Infrastructure, distribution, and real partnerships for independent artists and international artists crossing into new markets.
The music industry was built to extract value from artists, not to build it with them. 87% of tracks on Spotify earn zero royalties. The average independent artist with 15,000 monthly listeners takes home $47 in streaming revenue. The infrastructure that's supposed to serve musicians was designed for the labels and platforms that sit between the artist and the audience.
Music serves two related audiences. Independent artists who deserve infrastructure without the machinery that takes more than it gives. And international artists with the talent to reach Western mainstream audiences but without the network, cultural fluency, or operational presence to make that crossing.

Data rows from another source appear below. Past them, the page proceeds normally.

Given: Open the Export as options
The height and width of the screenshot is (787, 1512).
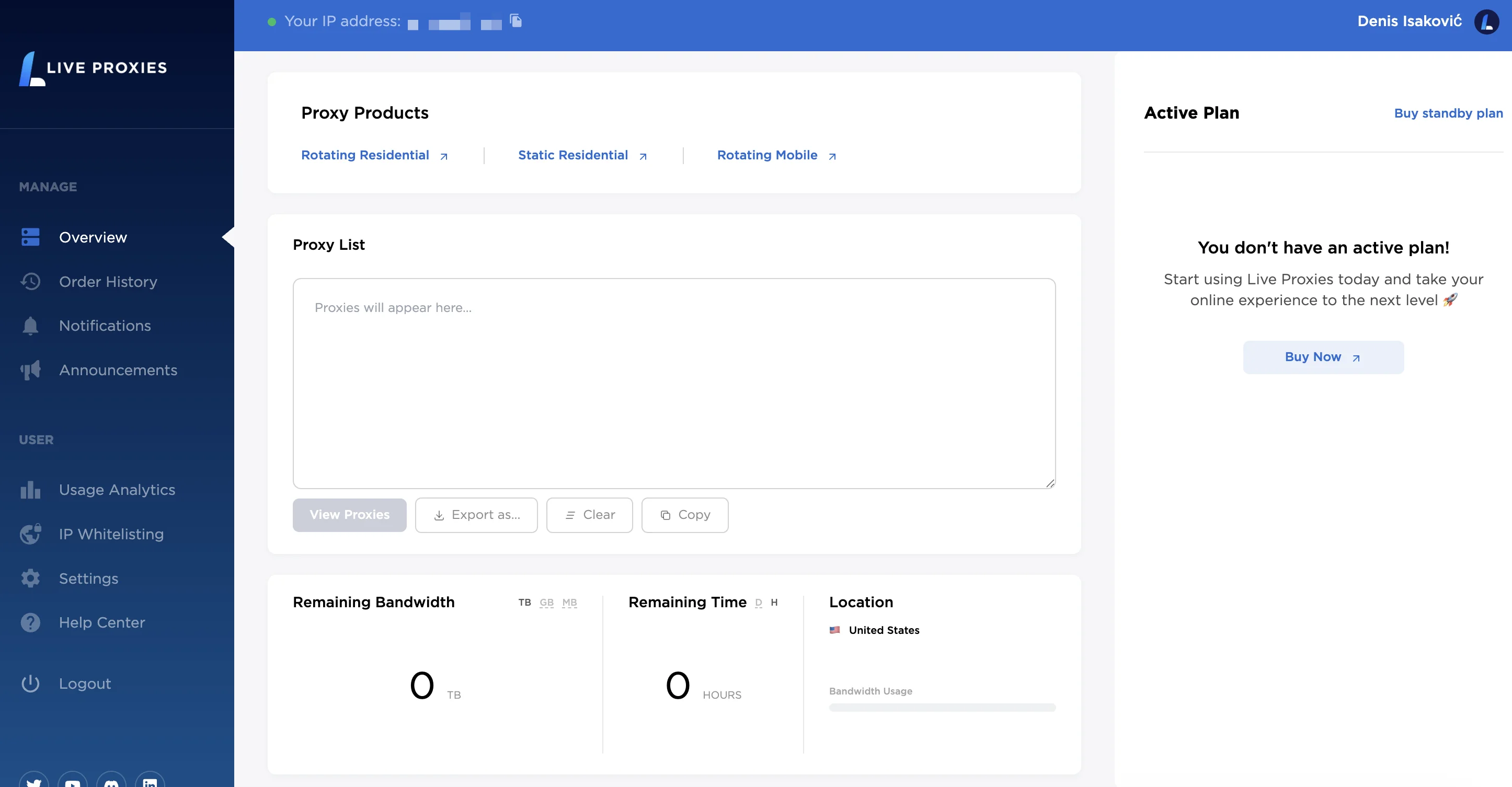Looking at the screenshot, I should coord(476,515).
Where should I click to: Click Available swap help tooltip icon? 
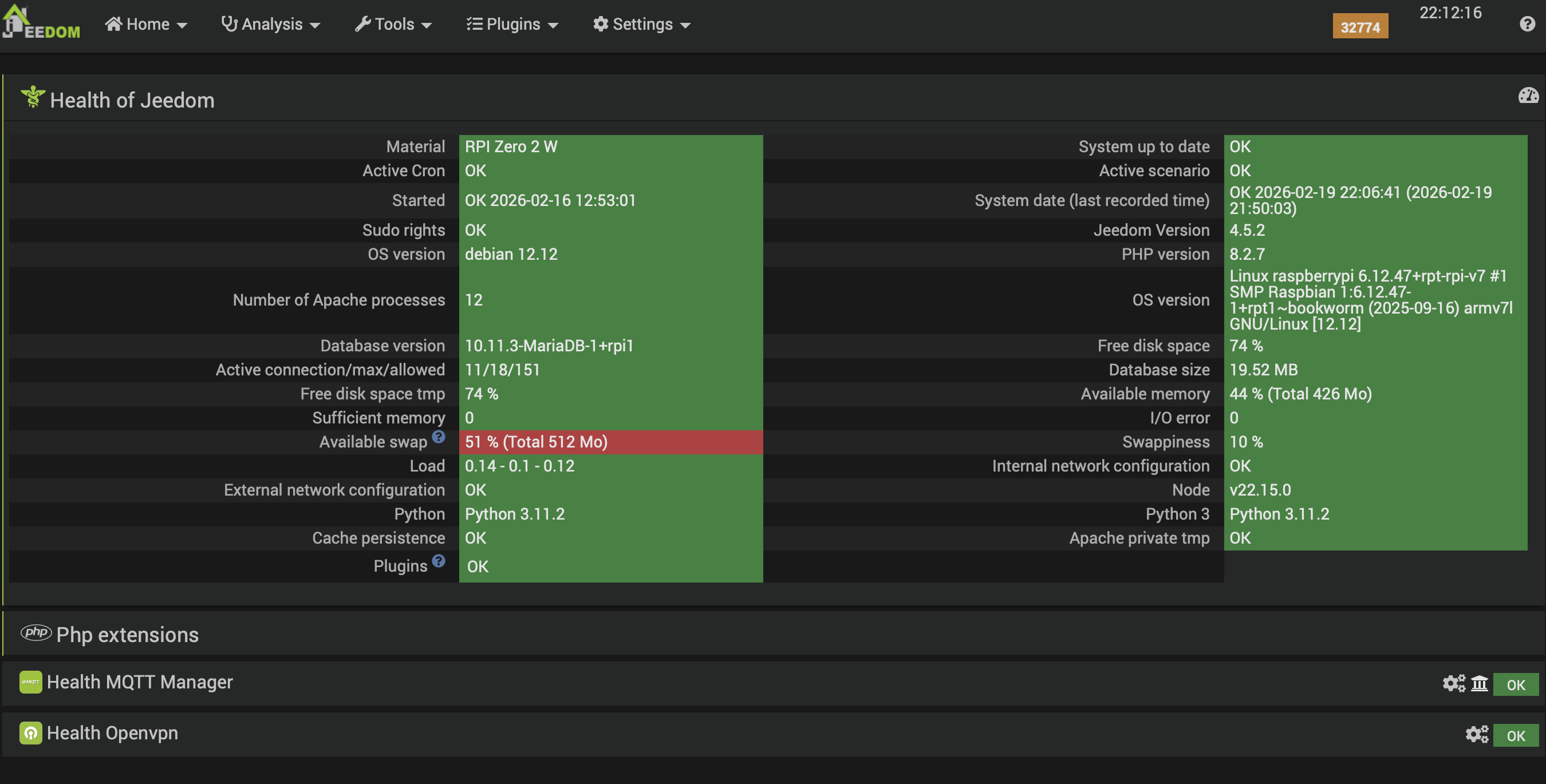pyautogui.click(x=439, y=437)
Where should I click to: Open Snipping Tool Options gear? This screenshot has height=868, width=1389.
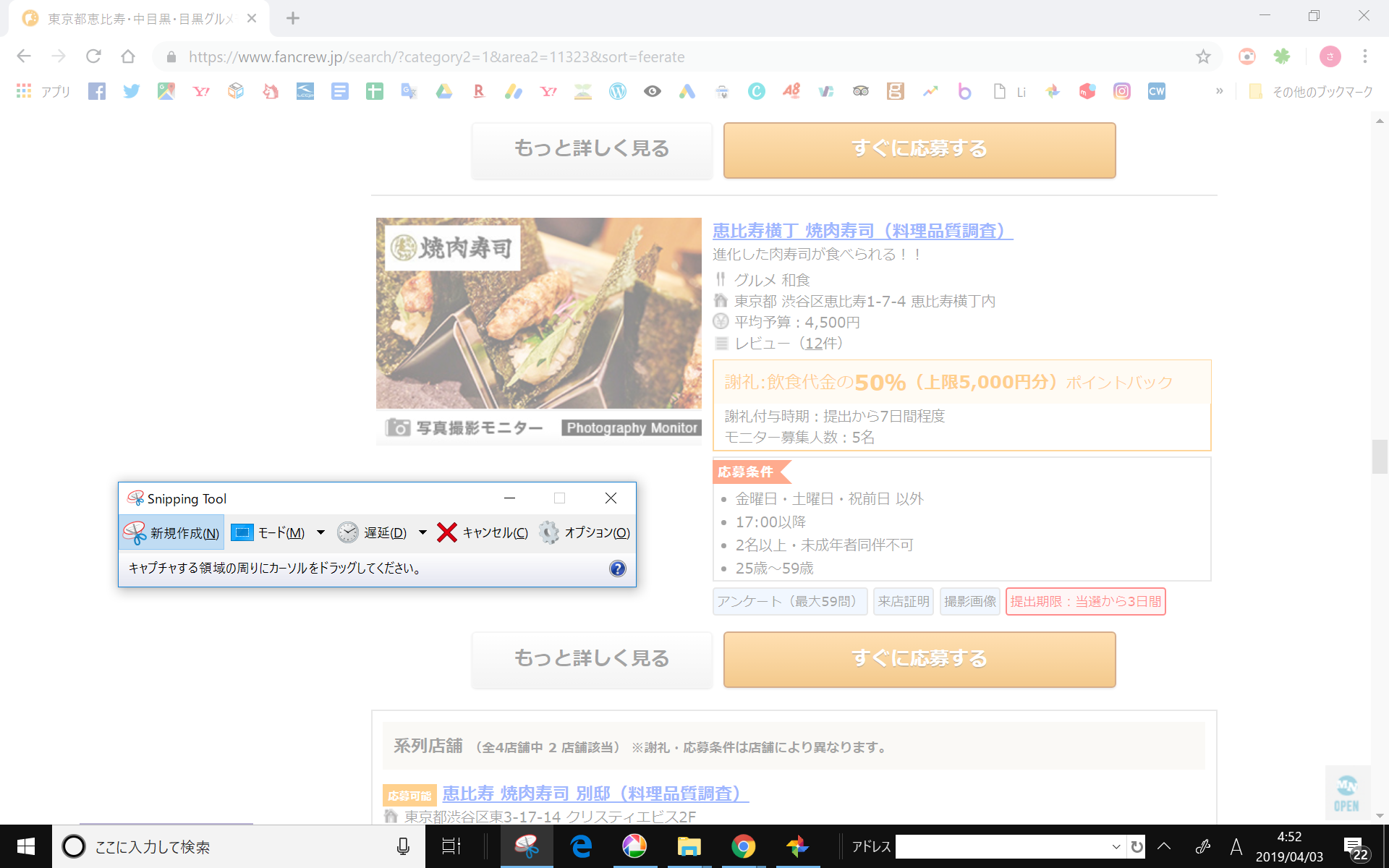tap(549, 533)
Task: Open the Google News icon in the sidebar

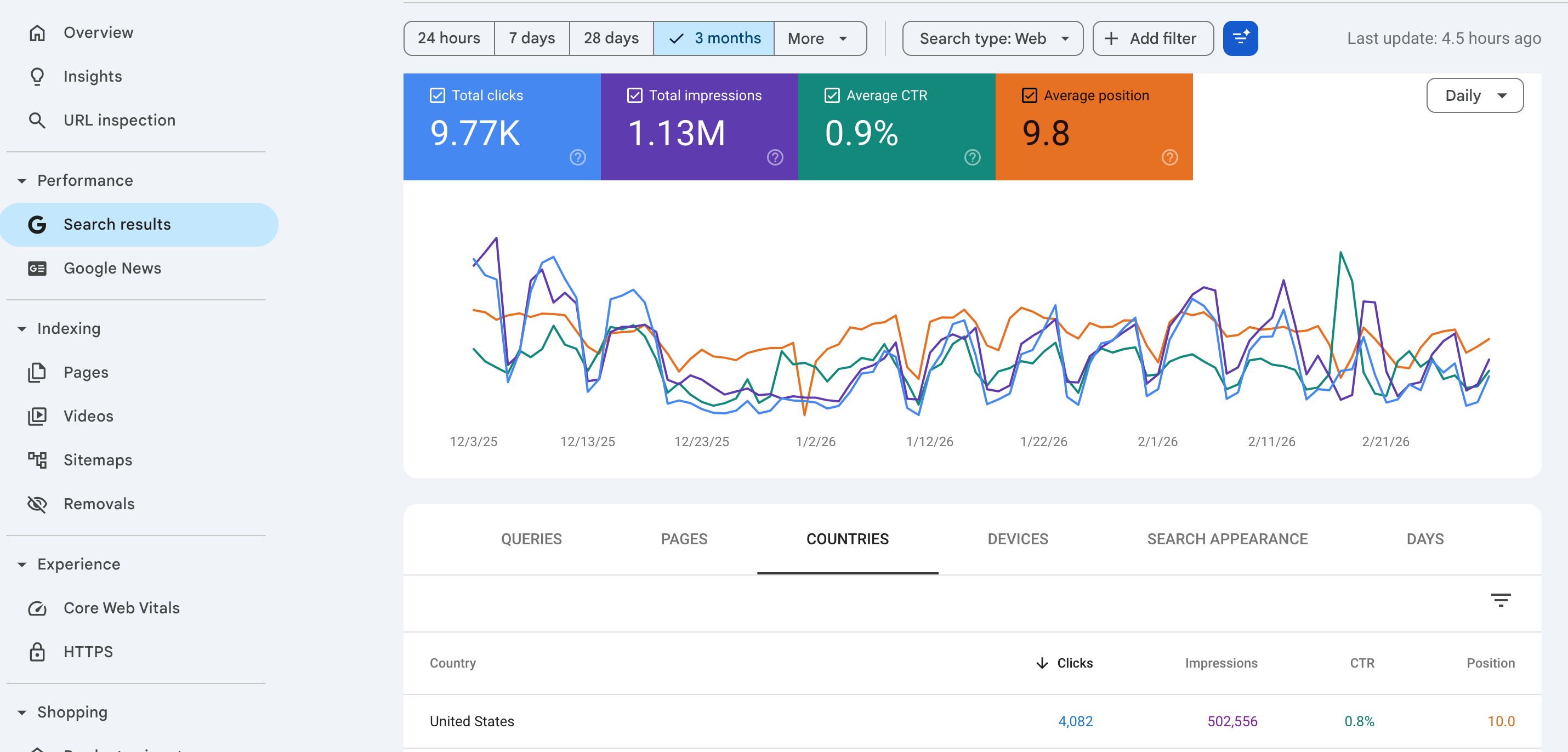Action: 37,269
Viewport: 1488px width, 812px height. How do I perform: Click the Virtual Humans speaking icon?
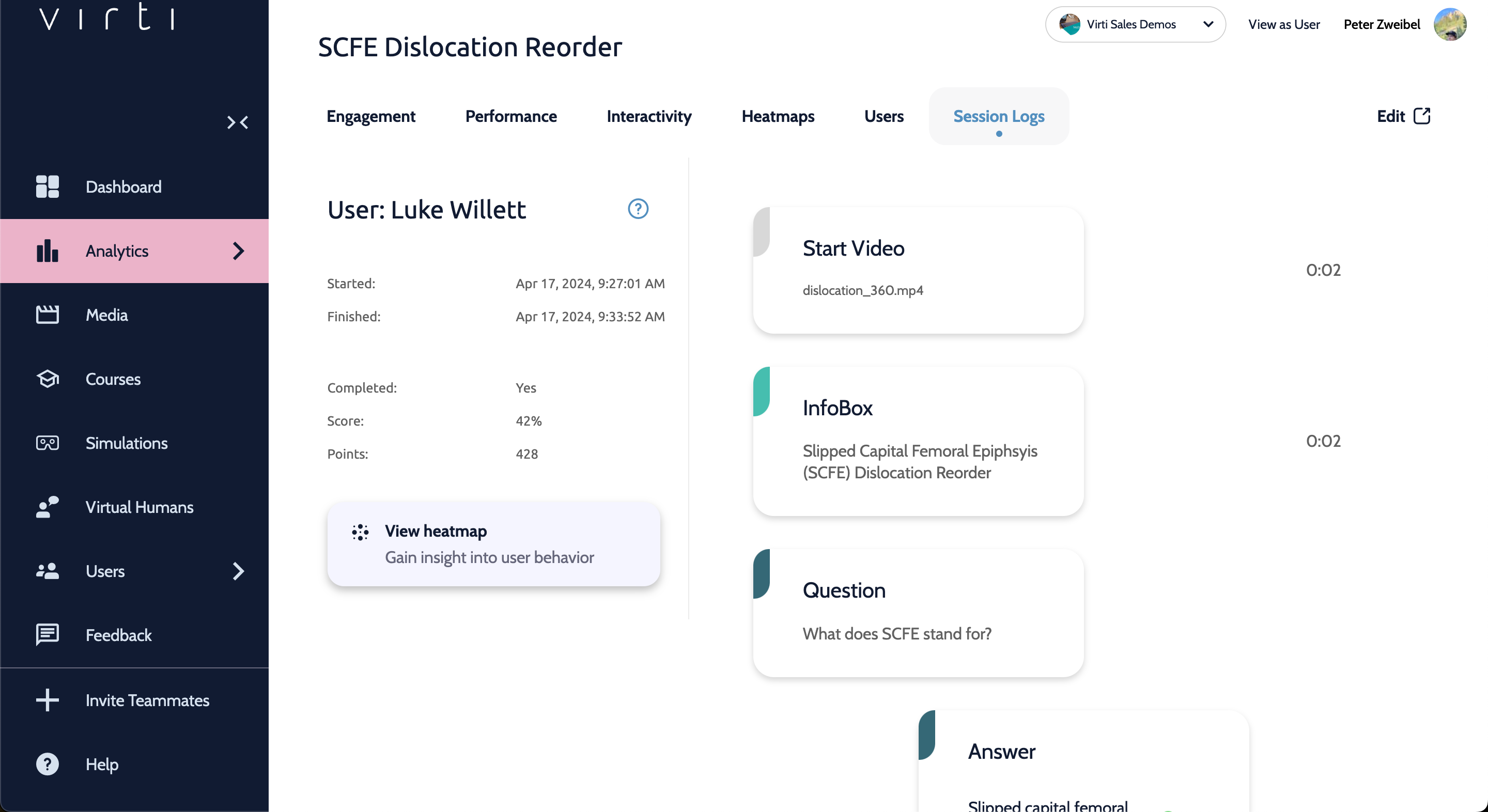tap(48, 507)
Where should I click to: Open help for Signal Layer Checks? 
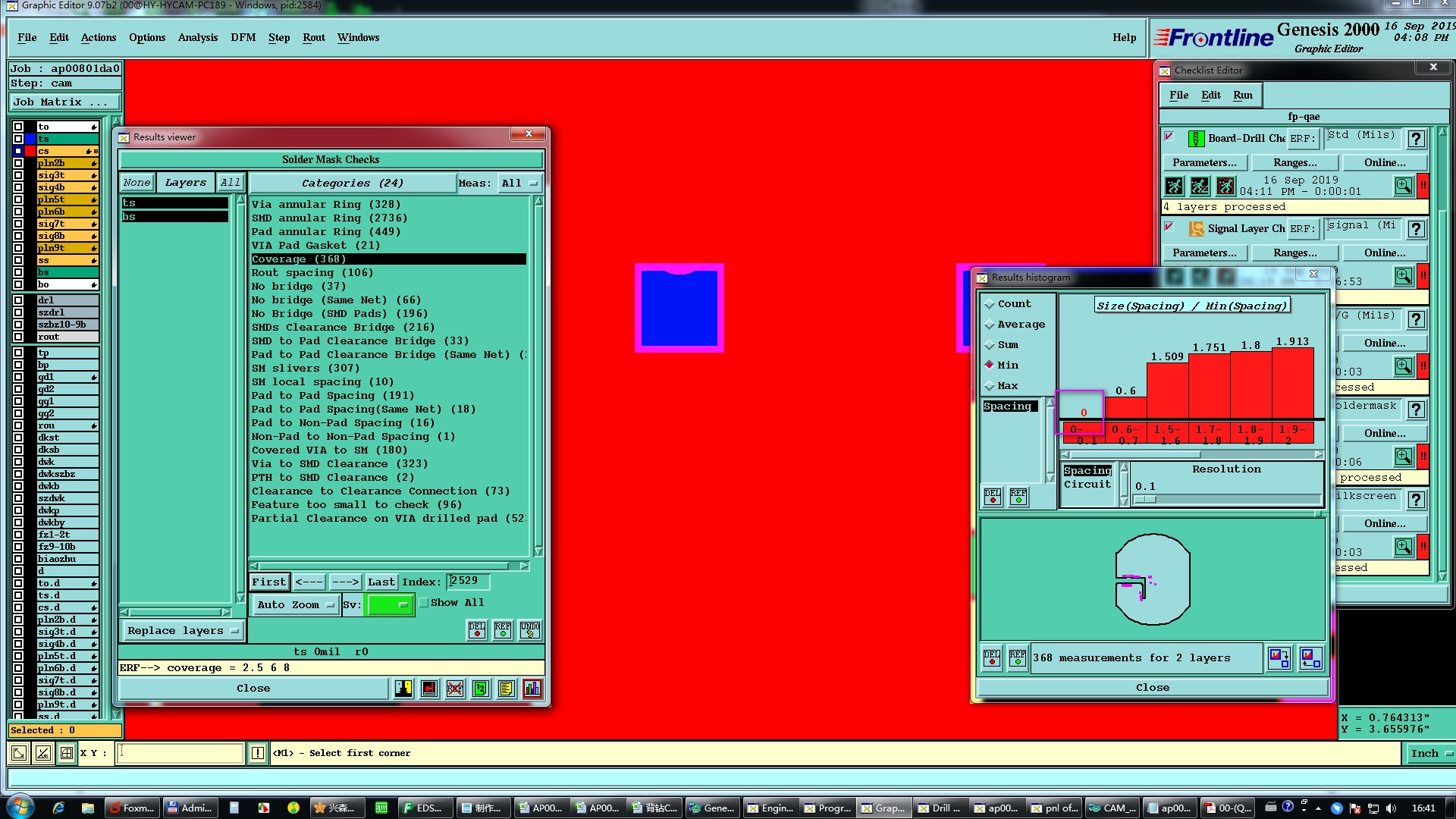click(x=1416, y=229)
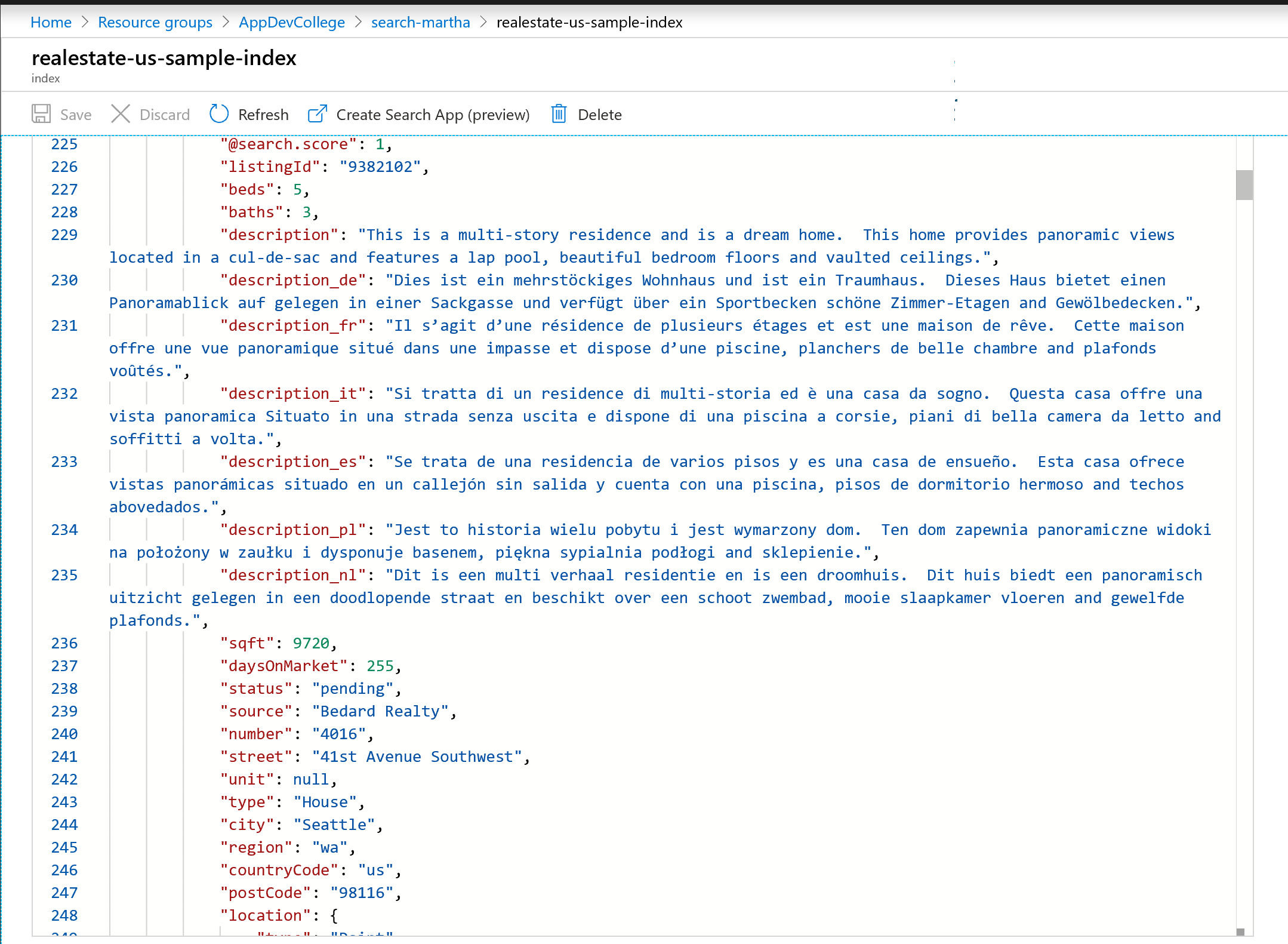The width and height of the screenshot is (1288, 944).
Task: Click the Discard X icon
Action: [x=121, y=114]
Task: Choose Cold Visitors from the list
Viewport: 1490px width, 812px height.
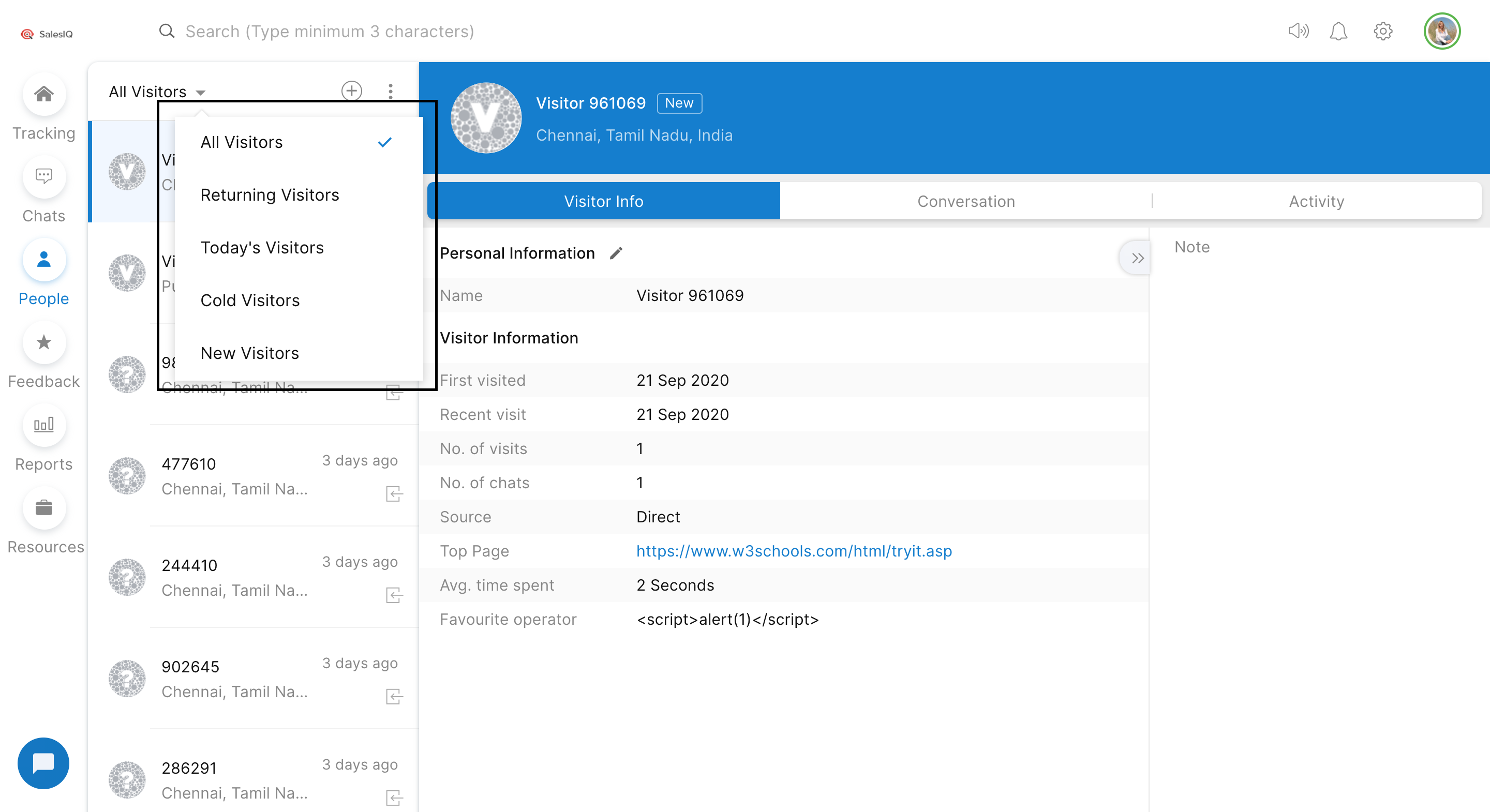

There are artists around the world with the talent, the catalog, and the audience in their home market — but no way into the markets where their music belongs. The Western market isn't harder to reach because the talent isn't there. It's harder to reach because the infrastructure to cross that gap — the network, the cultural fluency, the operational presence — doesn't exist for artists who aren't already signed to a major.
Music partners with foreign labels through joint ventures and structured collaborations to provide that layer. The mechanism is similar to what Ventures does for foreign companies: we provide the go-to-market, the partnerships, and the cultural fluency. The artist keeps their identity. We build the bridge.
The talent was never the problem. The access was.